* _Input data_

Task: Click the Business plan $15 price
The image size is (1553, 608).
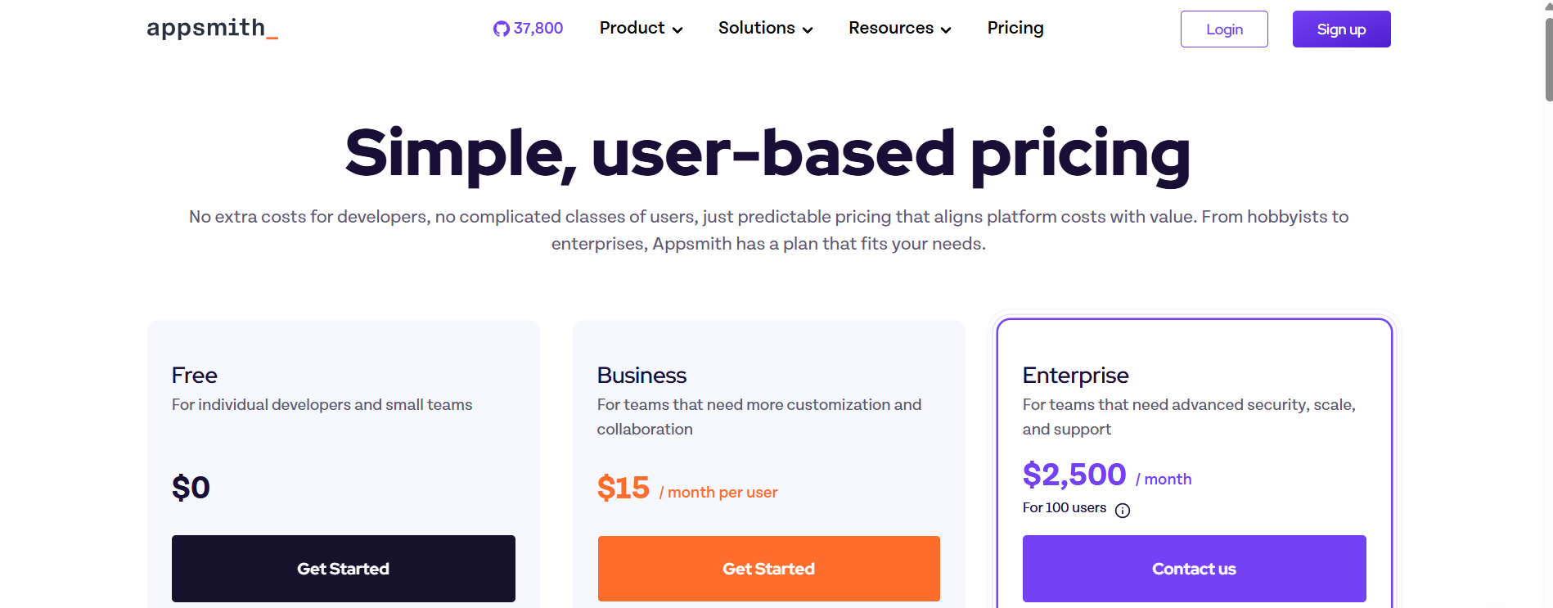Action: [623, 489]
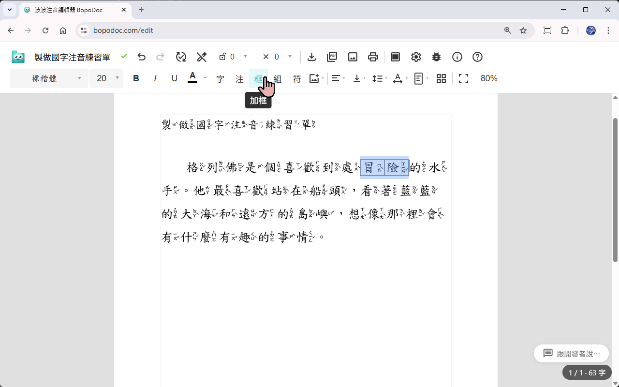Screen dimensions: 619x387
Task: Click the 跟開發者說 feedback button
Action: [571, 353]
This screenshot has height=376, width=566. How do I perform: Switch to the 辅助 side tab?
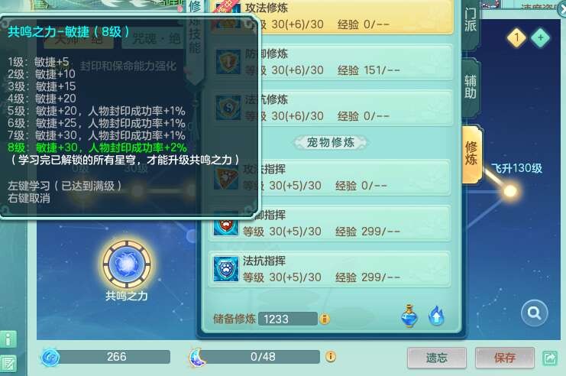pos(471,86)
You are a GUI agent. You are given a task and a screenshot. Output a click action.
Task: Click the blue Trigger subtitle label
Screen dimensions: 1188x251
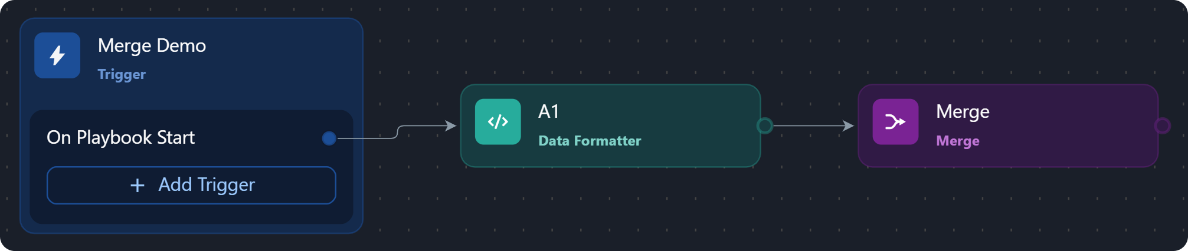(122, 74)
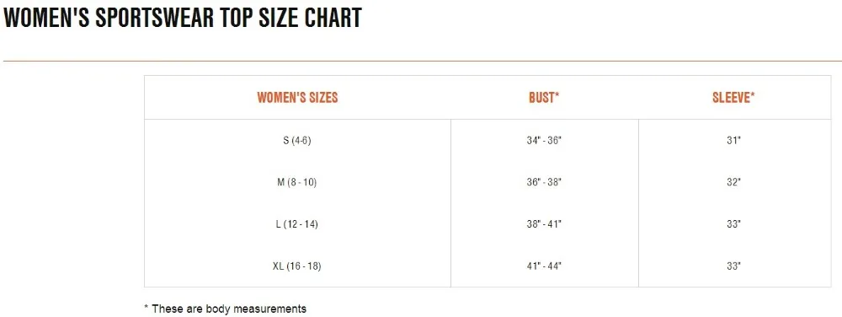Select the SLEEVE* column header

[733, 97]
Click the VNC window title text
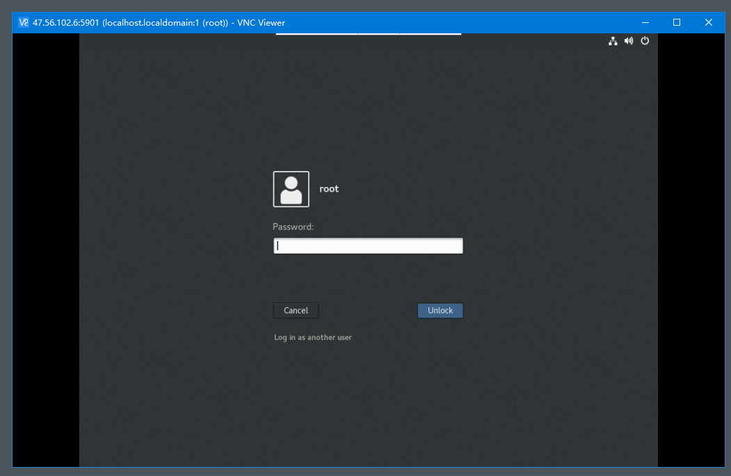The image size is (731, 476). tap(159, 22)
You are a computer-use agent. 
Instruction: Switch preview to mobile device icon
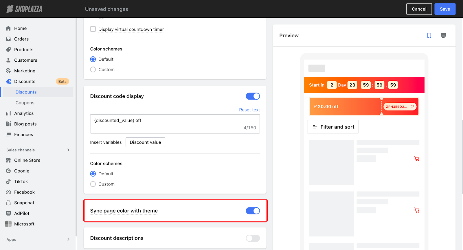pos(429,35)
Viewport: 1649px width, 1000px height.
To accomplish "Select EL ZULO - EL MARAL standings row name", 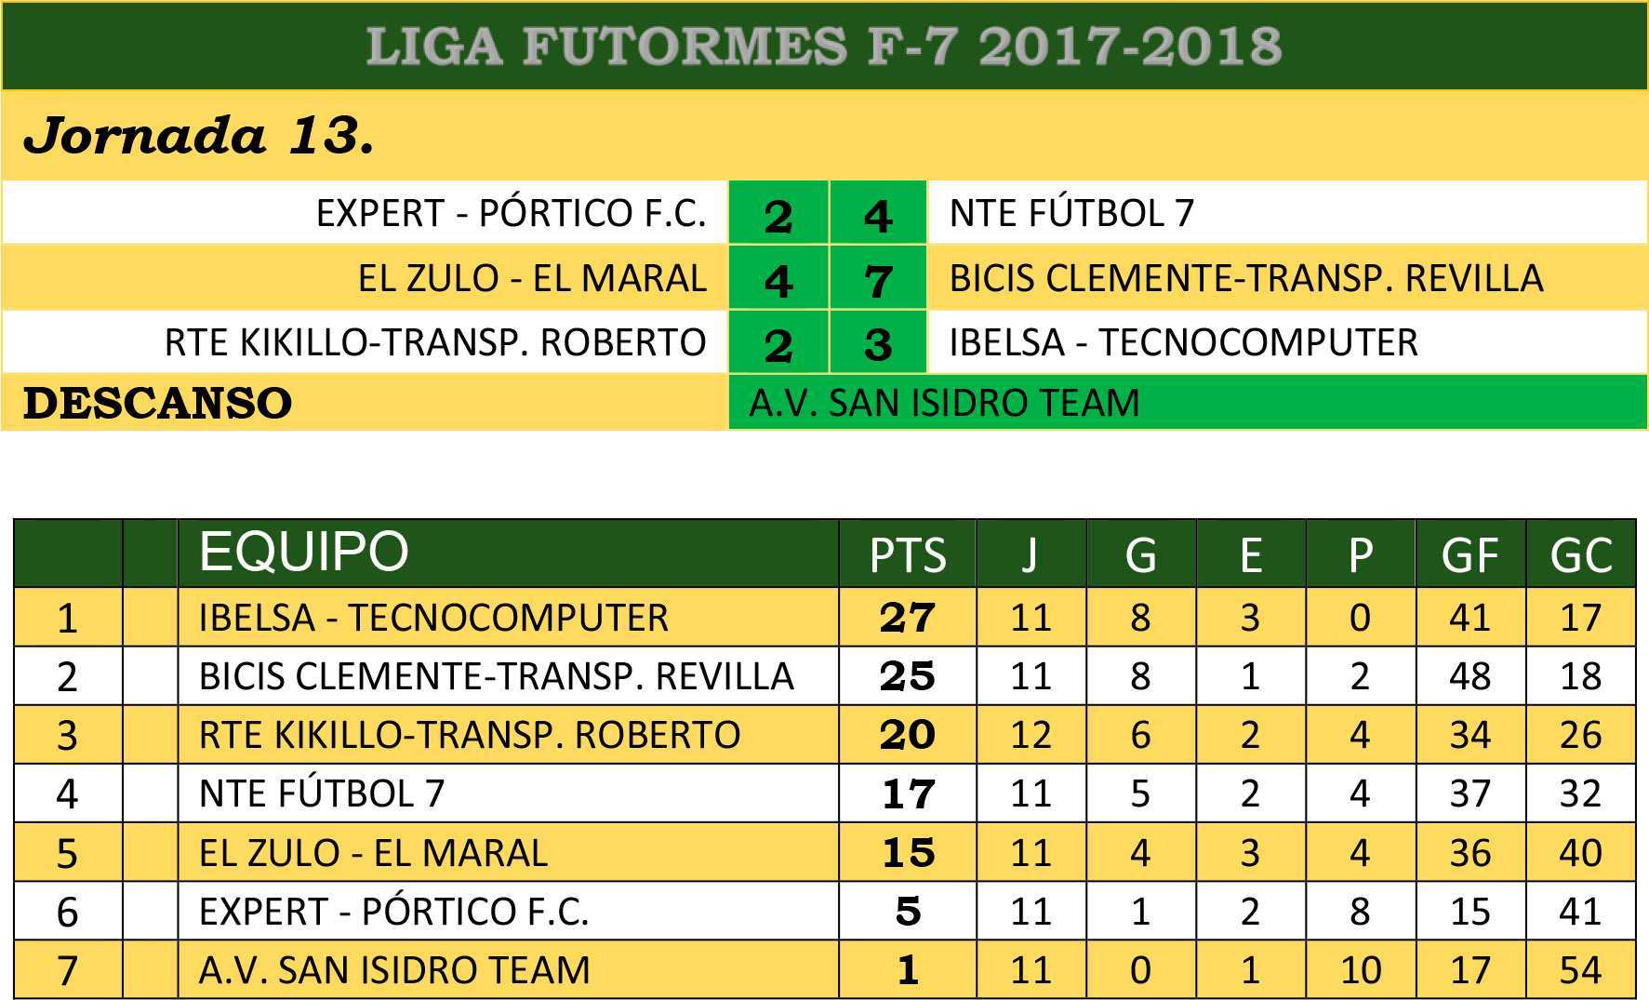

* _The problem_
In the answer, give only the lines from the top of the data above through the line with "Viewport: 1649px width, 1000px height.", reproduced exactly; no picture may appear.

* _Solution_
Task: Click the Business plan $15 price
The image size is (1553, 608).
Action: [623, 489]
Screen dimensions: 619x387
Task: Click the 跟開發者說 feedback button
Action: [571, 353]
This screenshot has height=376, width=566. How do I perform: Switch to the 辅助 side tab?
pos(471,86)
You are a GUI agent. You are given a task and a screenshot. Output a click action.
Task: Click the blue Trigger subtitle label
Screen dimensions: 1188x251
(122, 74)
Select the SLEEVE* column header

[733, 97]
Click the VNC window title text
The image size is (731, 476). tap(159, 22)
You are a computer-use agent. 
Instruction: Switch preview to mobile device icon
pos(429,35)
Viewport: 1649px width, 1000px height.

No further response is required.